A proposta aprovada ontem anula ainda artigo da resolução que determina que
"os psicólogos não se pronunciarão, nem participarão de pronunciamentos
públicos, nos meios de comunicação de massa, de modo a reforçar os preconceitos
sociais existentes em relação aos homossexuais como portadores de qualquer
desordem psíquica".
Na justificativa do documento, Campos afirma que o conselho "extrapolou seu
poder regulamentar" ao "restringir o trabalho dos profissionais e o direito da
pessoa de receber orientação profissional".
A votação é uma vitória da bancada evangélica, que tenta avançar com o
projeto há dois anos. Durante o debate, manifestantes exibiram cartazes com
frases contrárias ao texto. "Não há cura para quem não está doente", dizia um
deles.
HISTÓRICO
Desde o mês passado, a votação foi adiada ao menos cinco vezes, por
diferentes motivos - desde falta de quórum a pedido de vistas de congressista.
O relator do texto na Comissão de Direitos Humanos, deputado Anderson
Ferreira (PR-PE), foi favorável ao projeto. "A Psicologia é uma disciplina em
constante evolução e tem diversas
correntes teóricas, sendo difícil
determinar procedimentos corretos ou não, metodologias
de trabalho
apropriadas ou não", afirma o deputado em seu relatório.
"É direito do profissional conduzir sua abordagem conforme a linha de atuação
que estudou e prefere adotar. Também constitui direito do paciente buscar aquele
tipo de atendimento que satisfaz seus anseios", completa ele.
Para Ferreira, a mudança na resolução do Conselho Federal de Psicologia
reforça a "liberdade de exercício da profissão" de psicólogo.
A proposta é rejeitada pelo CFP. No ano passado, a entidade recusou-se a
participar de uma audiência pública realizada na Câmara para debater o projeto.
O conselho inclusive lançou uma campanha contra a ideia. A OMS (Organização
Mundial de Saúde) deixou de considerar a homossexualidade doença em 1993.
POLÊMICA
Desde que assumiu o comando da comissão em fevereiro, o deputado Marco
Feliciano enfrenta protestos de ativistas de direitos humanos que o acusam de
racismo e homofobia.

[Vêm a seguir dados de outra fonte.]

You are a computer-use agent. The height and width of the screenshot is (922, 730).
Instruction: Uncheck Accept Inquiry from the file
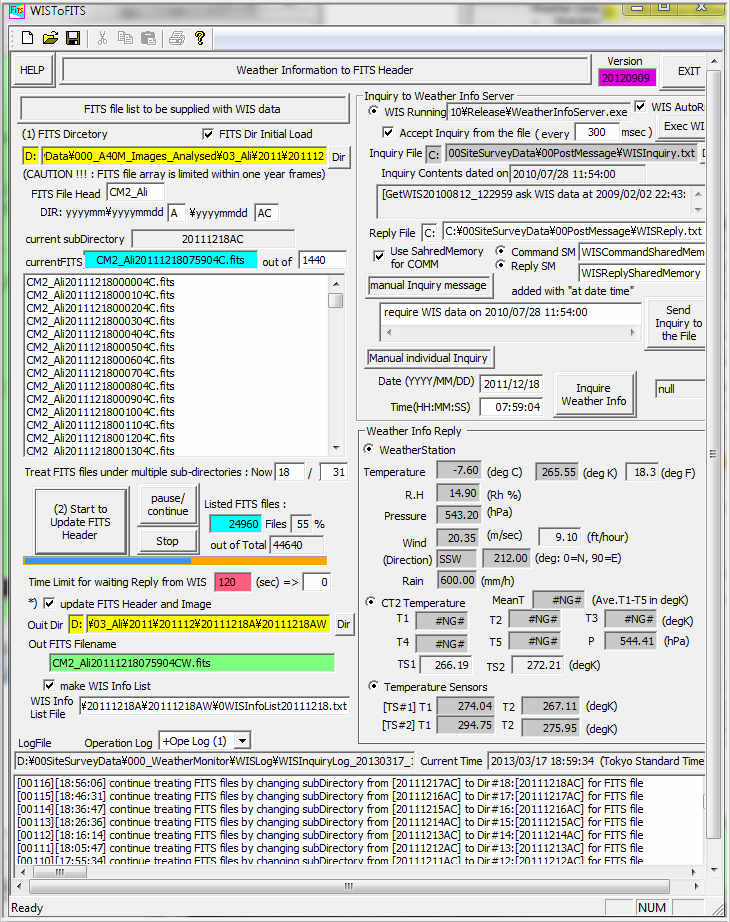coord(388,132)
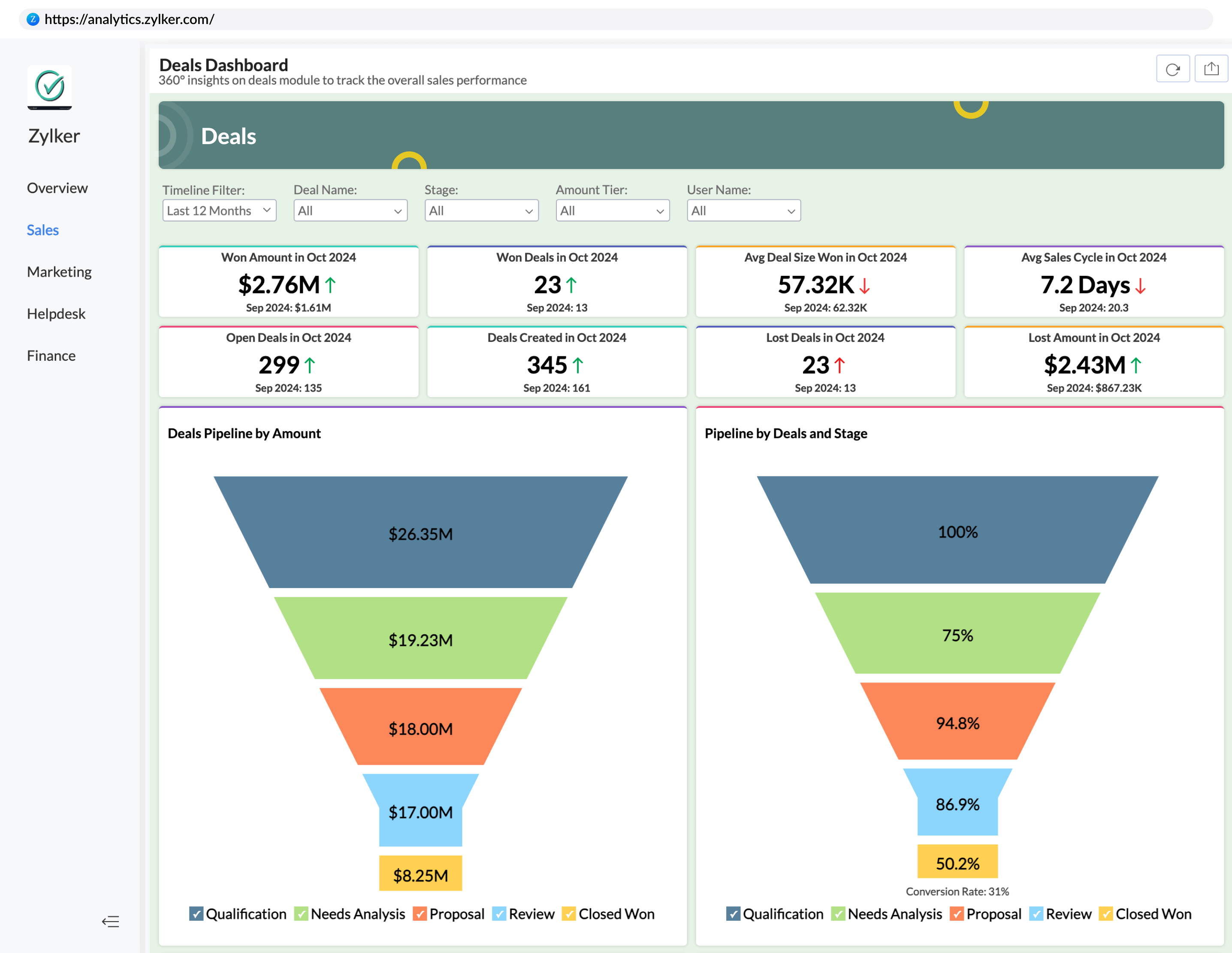Viewport: 1232px width, 953px height.
Task: Click the Zylker checkmark logo
Action: 50,87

Ele nega. Uma das críticas dos ativistas é que o deputado
beneficiaria os evangélicos na discussão da proposta na comissão.

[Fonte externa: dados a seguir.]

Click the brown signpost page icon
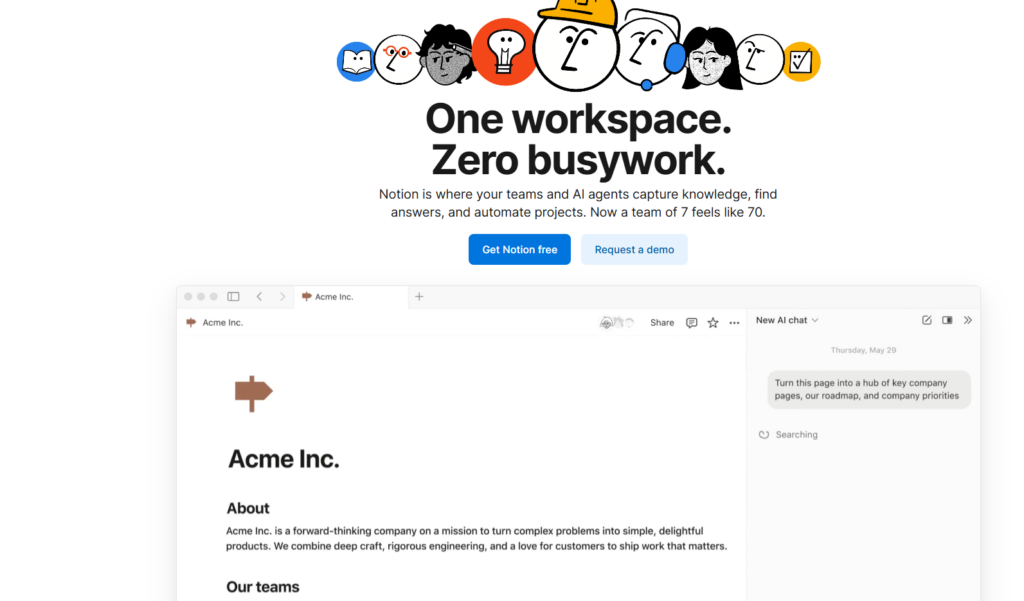The height and width of the screenshot is (601, 1024). pyautogui.click(x=253, y=393)
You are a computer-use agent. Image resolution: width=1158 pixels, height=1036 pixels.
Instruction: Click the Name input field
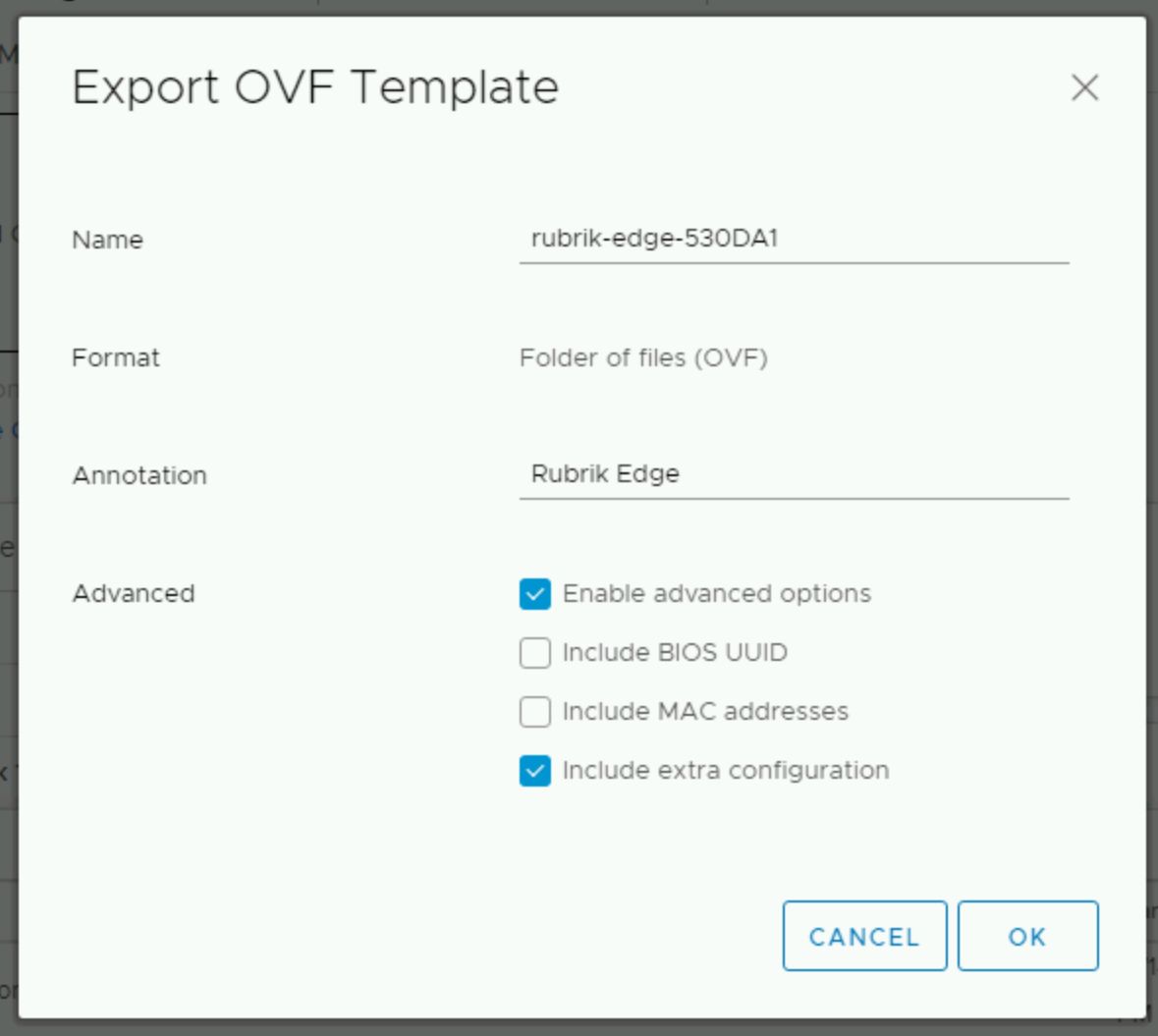click(x=793, y=239)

No mês passado, em seu Twitter, Feliciano defendeu a inclusão do projeto na
pauta da comissão, afirmando que "não podemos fugir de assuntos como este". O
deputado ainda criticou a cobertura da imprensa sobre o assunto.
"A mídia divulga um PL [projeto de lei] como "cura gay" quando na verdade ele
não trata sobre isso, até porque homossexualidade não é doença", escreveu na
ocasião. "Esse projeto protege o profissional de psicologia quando procurado por
alguém com angústia sobre sua sexualidade", disse.